Consequentemente, é um modelo que se pode adequar a centros urbanos com grande densidade populacional e concorrência equilibrada na mesma área de negócio, e apenas pode ser replicado em regiões de baixa densidade, por empresas de grande dimensão.
No entanto, o aspecto mais importante desta discussão é, a meu ver, o acesso do público, em igualdade de circunstâncias, às mais diversas cinematografias.
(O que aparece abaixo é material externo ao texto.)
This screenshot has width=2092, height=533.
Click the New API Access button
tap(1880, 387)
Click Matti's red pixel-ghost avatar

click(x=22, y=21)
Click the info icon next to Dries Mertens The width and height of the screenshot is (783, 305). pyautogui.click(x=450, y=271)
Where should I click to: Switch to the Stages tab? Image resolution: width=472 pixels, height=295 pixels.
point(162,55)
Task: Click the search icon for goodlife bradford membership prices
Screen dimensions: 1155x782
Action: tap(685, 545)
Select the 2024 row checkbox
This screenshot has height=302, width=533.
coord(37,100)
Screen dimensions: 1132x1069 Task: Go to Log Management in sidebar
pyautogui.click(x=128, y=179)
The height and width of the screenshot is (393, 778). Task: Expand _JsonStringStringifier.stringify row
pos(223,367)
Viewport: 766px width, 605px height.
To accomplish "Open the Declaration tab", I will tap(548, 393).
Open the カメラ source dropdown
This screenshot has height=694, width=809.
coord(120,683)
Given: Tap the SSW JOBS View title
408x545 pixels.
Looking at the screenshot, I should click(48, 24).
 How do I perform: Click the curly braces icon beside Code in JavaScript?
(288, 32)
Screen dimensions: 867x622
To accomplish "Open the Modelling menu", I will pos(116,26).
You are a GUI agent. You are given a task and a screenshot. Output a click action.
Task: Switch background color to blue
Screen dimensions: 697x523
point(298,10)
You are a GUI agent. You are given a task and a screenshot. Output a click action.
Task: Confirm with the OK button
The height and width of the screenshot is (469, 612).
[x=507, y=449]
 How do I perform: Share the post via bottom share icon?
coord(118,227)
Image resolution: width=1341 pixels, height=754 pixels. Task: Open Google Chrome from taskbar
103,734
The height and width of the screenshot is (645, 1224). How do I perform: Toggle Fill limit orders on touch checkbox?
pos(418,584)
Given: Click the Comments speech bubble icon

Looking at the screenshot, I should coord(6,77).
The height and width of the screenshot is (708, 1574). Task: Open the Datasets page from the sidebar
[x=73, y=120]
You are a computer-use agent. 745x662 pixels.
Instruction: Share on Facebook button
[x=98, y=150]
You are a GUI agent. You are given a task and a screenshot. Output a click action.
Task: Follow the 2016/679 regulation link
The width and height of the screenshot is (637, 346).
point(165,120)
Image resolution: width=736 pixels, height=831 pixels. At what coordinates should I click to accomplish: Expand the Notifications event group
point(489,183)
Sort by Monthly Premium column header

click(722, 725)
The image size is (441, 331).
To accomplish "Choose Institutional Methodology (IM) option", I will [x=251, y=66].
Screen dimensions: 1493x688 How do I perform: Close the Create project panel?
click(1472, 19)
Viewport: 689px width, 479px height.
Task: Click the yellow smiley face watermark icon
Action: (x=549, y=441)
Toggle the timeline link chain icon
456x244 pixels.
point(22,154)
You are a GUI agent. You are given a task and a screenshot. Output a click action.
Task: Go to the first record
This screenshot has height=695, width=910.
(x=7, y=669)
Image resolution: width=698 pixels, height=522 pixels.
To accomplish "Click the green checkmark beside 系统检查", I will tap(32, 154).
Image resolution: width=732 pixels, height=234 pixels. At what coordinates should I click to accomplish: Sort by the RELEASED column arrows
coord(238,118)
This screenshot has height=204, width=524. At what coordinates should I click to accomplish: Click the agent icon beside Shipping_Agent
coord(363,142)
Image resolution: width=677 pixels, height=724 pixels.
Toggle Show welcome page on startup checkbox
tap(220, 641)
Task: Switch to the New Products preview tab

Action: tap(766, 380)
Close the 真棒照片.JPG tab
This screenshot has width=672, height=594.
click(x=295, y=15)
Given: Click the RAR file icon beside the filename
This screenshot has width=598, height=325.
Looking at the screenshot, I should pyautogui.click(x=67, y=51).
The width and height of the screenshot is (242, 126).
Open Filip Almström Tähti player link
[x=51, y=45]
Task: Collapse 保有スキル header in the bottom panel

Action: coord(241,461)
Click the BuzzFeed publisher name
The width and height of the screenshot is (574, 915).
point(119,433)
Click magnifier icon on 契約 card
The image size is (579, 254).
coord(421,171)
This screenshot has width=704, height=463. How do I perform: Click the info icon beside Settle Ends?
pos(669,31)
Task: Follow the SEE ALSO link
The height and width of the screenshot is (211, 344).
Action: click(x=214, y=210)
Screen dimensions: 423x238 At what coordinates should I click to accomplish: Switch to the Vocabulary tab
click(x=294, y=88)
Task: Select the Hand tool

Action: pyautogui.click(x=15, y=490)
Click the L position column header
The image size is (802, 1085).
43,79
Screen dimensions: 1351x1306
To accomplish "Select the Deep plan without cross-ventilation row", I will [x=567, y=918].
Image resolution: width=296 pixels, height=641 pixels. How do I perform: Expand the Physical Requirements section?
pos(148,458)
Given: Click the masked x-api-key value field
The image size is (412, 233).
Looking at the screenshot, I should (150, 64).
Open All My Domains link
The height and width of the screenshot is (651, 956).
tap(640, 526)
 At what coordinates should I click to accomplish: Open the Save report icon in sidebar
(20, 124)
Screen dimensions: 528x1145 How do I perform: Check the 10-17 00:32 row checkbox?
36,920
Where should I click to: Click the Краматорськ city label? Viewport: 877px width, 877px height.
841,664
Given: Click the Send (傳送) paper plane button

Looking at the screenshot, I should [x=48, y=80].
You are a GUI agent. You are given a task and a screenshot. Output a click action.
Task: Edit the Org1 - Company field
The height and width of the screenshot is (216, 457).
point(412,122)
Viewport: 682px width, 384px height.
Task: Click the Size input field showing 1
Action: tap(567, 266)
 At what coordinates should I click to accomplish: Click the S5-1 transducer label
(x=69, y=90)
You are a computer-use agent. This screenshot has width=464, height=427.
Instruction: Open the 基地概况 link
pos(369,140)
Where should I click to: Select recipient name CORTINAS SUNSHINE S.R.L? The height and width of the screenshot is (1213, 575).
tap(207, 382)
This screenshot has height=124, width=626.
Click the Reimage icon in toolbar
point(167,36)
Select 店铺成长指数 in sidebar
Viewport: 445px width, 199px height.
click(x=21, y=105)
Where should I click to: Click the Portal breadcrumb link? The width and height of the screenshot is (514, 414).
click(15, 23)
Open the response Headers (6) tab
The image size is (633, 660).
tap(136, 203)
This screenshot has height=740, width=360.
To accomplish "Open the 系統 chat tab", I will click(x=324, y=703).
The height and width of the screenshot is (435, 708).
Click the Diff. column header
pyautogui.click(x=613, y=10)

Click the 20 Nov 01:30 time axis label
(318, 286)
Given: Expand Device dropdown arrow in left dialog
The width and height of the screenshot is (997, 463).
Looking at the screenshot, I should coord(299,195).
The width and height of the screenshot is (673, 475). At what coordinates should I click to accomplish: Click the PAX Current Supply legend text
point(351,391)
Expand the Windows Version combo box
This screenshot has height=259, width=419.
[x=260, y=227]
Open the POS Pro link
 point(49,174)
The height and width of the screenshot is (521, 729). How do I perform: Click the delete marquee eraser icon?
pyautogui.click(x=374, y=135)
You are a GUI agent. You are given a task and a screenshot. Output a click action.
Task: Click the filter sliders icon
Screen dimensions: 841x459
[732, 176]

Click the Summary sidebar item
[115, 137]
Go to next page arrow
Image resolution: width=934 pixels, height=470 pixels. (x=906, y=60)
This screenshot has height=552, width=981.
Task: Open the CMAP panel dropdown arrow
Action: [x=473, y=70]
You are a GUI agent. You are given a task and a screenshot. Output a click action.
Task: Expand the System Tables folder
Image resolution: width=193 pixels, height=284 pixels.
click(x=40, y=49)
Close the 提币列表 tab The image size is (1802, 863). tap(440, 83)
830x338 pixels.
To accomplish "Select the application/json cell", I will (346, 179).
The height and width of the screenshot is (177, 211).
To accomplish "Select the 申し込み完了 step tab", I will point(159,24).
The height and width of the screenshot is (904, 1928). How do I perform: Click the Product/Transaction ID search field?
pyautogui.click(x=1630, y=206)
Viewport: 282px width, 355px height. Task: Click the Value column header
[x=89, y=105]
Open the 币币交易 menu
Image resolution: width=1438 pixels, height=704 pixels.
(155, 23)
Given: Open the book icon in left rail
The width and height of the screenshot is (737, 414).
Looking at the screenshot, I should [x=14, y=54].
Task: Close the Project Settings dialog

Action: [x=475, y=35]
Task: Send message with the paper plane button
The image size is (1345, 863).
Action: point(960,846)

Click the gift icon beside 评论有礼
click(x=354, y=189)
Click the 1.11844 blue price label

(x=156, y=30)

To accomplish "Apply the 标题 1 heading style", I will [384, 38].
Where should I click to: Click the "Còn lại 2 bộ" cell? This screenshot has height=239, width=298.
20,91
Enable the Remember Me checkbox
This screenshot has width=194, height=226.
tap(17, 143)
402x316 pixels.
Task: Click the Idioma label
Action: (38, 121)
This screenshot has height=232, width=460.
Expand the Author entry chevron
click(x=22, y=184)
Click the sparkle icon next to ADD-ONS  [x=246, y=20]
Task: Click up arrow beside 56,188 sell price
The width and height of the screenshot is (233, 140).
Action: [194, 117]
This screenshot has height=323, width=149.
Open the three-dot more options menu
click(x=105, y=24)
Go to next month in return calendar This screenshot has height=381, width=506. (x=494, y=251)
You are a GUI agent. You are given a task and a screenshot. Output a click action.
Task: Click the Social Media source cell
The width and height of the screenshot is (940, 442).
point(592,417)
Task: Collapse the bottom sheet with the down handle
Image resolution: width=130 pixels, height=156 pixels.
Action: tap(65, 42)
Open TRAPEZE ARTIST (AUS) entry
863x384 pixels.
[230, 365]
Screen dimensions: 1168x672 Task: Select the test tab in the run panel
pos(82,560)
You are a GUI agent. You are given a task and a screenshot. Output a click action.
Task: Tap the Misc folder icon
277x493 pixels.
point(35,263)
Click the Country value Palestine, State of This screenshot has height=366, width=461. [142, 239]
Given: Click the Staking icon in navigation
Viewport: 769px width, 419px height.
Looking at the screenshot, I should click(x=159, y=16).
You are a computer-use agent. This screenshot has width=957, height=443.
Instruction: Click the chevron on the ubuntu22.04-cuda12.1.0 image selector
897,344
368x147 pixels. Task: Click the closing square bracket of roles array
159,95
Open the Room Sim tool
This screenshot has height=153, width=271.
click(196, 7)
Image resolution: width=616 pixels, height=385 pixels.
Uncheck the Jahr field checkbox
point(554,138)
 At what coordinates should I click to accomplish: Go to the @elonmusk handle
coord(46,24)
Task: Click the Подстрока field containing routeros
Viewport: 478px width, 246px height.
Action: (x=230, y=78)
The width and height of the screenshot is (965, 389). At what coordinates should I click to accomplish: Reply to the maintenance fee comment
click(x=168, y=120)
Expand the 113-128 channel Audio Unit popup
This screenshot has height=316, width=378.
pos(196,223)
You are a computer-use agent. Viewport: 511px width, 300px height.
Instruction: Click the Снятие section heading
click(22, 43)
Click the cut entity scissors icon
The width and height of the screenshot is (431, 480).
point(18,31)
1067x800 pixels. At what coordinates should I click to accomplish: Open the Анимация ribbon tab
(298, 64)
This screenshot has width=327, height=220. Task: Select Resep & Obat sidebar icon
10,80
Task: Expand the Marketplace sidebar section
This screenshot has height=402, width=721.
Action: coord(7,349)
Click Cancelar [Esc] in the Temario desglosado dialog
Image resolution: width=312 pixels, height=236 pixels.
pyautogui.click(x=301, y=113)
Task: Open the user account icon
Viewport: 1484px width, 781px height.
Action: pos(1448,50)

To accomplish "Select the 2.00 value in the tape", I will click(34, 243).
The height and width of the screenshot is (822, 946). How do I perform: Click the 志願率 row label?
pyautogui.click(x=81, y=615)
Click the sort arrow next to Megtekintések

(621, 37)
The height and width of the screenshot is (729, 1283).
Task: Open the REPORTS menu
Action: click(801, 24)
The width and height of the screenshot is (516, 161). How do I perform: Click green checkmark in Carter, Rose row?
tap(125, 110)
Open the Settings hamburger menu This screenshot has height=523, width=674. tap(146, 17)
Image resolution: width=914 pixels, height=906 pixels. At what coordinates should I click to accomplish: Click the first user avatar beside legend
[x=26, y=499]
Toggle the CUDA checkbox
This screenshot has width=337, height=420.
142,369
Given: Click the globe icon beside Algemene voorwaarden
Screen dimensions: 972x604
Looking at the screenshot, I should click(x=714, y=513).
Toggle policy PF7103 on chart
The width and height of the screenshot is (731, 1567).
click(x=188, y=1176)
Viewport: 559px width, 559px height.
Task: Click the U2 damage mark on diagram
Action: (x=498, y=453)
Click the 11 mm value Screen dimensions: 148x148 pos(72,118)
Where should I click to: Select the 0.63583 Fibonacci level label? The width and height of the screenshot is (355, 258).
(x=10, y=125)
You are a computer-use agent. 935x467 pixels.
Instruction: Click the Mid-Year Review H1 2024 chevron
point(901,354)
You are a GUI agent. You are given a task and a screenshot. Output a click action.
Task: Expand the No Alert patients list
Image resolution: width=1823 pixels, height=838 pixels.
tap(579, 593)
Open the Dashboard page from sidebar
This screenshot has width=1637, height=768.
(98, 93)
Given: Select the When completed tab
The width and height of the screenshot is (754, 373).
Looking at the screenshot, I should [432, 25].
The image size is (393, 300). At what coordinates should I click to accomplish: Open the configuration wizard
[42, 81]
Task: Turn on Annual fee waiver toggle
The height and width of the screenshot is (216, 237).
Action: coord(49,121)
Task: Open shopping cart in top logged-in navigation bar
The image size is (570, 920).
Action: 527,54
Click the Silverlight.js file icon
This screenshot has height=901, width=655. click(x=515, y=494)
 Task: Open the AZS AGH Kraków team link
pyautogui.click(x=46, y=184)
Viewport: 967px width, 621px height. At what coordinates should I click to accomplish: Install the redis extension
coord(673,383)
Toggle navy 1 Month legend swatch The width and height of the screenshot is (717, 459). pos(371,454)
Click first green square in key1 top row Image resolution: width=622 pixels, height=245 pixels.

Uma coisa é a faculdade de apreciar, ou não, um filme como o premiado e já citado IDA, de Pawel Pawlikowski, outra bem diferente, é não ter a mínima hipótese de o fazer, na sala escura, porque o “mercado” assim o decide.
Desejo a todos os leitores da Gazeta do Interior, um ano de 2015 com a melhor qualidade de vida possível e porque esta crónica foi sobre cinema, aproveitem o investimento que a autarquia de Castelo Branco acaba de fazer, num sistema digital de projecção, a instalar no Cine-Teatro Avenida e apareçam para ver uns filmes.